You should be warned, that SQLAlchemy expressions take some time to get
used to, and you can practice with Pandas first, reading only the first small
chunk of a query, until things look right. You can find a more complete
object-oriented example in `this gist`_

.. _this gist: https://gist.github.com/quasiben/08a7f291039db2b04c2e28e1a6c21e3b

Load from SQL, manual approaches
--------------------------------

If ``read_sql_table`` is not sufficient for your needs, you can try one of
the following methods.

From Map functions
^^^^^^^^^^^^^^^^^^

Often you know more about your data and server than the generic approach above
allows. Indeed, some database-like servers may simply not be supported by
SQLAlchemy, or provide an alternate API which is better optimised.

If you already have a way to fetch data from the database in partitions,
then you can use :func:`dask.dataframe.from_map` and construct a
dataframe this way. It might look something like.

.. code-block:: python

   import dask.dataframe as dd

   def fetch_partition(part):
       conn = establish_connection()
       df = fetch_query(base_query.format(part))
       return df.astype(known_types)

   ddf = dd.from_map(fetch_partition,
                     parts,
                     meta=known_types,
                     divisions=div_from_parts(parts))
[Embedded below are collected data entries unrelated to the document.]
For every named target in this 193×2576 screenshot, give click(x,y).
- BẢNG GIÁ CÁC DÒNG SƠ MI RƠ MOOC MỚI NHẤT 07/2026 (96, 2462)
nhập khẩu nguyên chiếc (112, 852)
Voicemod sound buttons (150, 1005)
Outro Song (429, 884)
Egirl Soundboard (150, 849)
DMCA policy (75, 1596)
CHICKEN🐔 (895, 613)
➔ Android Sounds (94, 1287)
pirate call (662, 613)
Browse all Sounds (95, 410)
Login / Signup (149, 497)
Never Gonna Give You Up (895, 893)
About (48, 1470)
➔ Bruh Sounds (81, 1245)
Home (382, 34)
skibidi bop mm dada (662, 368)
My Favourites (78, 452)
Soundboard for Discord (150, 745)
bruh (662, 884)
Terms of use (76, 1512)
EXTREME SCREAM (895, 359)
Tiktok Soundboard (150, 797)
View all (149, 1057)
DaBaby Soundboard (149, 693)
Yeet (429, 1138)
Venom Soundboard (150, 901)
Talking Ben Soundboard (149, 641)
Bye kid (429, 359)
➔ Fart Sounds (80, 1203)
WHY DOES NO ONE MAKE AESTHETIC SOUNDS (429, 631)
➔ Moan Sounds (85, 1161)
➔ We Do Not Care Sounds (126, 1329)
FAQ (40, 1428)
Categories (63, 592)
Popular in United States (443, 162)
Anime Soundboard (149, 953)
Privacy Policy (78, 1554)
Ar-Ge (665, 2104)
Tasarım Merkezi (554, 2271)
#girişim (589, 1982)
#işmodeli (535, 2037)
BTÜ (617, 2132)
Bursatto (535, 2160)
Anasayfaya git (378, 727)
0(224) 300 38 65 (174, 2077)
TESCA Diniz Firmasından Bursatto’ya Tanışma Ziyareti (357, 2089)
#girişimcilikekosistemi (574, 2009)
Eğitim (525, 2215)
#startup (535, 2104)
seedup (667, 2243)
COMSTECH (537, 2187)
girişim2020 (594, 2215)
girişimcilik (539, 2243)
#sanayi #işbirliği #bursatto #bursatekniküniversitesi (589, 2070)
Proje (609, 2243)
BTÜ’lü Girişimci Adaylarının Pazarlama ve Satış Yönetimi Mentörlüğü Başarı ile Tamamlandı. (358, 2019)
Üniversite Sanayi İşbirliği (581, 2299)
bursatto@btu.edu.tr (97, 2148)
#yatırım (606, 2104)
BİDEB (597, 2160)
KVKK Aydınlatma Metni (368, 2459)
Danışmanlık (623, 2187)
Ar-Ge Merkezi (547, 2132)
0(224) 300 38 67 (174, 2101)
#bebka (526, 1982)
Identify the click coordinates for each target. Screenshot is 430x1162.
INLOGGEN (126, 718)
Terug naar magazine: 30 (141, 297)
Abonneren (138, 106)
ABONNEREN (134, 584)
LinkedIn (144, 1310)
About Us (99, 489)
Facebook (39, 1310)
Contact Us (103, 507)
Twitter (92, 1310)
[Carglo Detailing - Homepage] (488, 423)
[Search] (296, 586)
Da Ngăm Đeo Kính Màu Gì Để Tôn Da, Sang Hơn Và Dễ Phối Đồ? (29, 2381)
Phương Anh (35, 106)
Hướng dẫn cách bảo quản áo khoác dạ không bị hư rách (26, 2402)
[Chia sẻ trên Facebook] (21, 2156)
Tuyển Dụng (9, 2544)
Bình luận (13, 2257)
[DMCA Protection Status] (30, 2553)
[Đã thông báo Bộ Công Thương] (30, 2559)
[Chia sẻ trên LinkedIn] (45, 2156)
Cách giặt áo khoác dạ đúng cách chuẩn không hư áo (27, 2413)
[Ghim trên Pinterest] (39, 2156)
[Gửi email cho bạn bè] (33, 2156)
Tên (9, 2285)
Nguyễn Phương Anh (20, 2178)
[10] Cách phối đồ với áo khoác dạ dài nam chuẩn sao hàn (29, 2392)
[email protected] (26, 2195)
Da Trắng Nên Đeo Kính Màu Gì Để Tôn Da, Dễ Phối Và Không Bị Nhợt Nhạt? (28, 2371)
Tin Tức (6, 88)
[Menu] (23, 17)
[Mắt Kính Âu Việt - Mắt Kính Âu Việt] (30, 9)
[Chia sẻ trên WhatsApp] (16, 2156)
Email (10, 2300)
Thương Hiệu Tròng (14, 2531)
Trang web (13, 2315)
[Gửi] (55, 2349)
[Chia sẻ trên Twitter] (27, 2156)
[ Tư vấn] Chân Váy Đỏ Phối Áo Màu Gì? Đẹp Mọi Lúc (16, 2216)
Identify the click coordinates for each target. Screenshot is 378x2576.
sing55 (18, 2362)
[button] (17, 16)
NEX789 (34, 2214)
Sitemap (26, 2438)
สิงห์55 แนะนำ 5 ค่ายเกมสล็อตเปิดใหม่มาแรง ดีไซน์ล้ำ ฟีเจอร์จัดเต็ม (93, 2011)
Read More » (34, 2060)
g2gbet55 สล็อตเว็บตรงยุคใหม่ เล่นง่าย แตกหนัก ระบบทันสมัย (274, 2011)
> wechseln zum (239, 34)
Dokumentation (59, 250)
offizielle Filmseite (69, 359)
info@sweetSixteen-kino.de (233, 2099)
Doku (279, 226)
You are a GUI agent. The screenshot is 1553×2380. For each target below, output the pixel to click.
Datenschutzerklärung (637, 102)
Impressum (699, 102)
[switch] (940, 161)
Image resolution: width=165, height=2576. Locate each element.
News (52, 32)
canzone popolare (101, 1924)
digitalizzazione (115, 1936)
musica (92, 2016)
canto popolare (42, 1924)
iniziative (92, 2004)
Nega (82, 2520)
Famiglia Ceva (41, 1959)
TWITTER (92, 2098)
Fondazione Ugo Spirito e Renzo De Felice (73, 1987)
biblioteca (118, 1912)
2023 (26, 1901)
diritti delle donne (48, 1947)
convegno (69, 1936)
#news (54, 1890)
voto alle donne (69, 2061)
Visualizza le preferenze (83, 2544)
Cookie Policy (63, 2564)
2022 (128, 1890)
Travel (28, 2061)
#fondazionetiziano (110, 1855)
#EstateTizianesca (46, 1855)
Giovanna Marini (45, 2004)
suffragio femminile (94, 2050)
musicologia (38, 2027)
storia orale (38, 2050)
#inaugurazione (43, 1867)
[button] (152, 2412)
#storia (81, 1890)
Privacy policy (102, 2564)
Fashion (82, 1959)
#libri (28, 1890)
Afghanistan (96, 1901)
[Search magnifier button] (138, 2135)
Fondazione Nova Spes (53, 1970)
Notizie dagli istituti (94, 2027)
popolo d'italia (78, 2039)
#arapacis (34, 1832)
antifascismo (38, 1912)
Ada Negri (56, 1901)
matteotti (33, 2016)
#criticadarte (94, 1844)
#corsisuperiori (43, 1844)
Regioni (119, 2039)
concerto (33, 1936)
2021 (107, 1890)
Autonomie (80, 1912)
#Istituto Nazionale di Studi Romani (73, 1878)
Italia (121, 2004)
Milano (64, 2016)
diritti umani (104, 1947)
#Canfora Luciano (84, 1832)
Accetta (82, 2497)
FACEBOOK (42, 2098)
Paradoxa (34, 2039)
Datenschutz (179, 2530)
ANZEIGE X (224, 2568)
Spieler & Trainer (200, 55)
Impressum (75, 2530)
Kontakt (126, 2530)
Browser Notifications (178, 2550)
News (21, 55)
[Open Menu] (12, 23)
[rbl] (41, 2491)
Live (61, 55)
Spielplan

Where you must provide your own functions for setting up a connection to the server,
your own query, and a way to format that query to be specific to each partition.
For example, you might have ranges or specific unique values with a WHERE
clause. The ``known_types`` here is used to transform the dataframe partition and provide
a ``meta``, to help for consistency and avoid Dask having to analyse one partition
up front to guess the columns/types; you may also want to explicitly set the index.

Stream via client
^^^^^^^^^^^^^^^^^

In some cases, the workers may not have access to data, but the client does;
or the initial loading time of the data is not important, so long as the
dataset is then held in cluster memory and available for dask-dataframe
queries. It is possible to construct the dataframe by uploading chunks of
data from the client:

See a complete example of how to do this `here`_

.. _here: https://stackoverflow.com/questions/62818473/why-dasks-read-sql-table-requires-a-index-col-parameter/62821858#62821858


Access data files directly
^^^^^^^^^^^^^^^^^^^^^^^^^^

Some database systems such as Apache Hive store their data in a location
and format that may be directly accessible to Dask, such as parquet files
on S3 or HDFS. In cases where your SQL query would read whole datasets and pass
them to Dask, the streaming of data from the database is very likely the
bottleneck, and it's probably faster to read the source data files directly.

Query pushdown?
---------------

If you define a query based on a database table, then only use some columns
of the output, you may expect that Dask is able to tell the database server
to only send some of the table's data. Dask is not currently able to
do this "pushdown" optimisation, and you would need to change your query using
the SQL expression syntax.
We may be able to resolve this in the future (:issue:`6388`).

If the divisions on your dataframe are well defined, then selections on the
index may successfully avoid reading irrelevant partitions.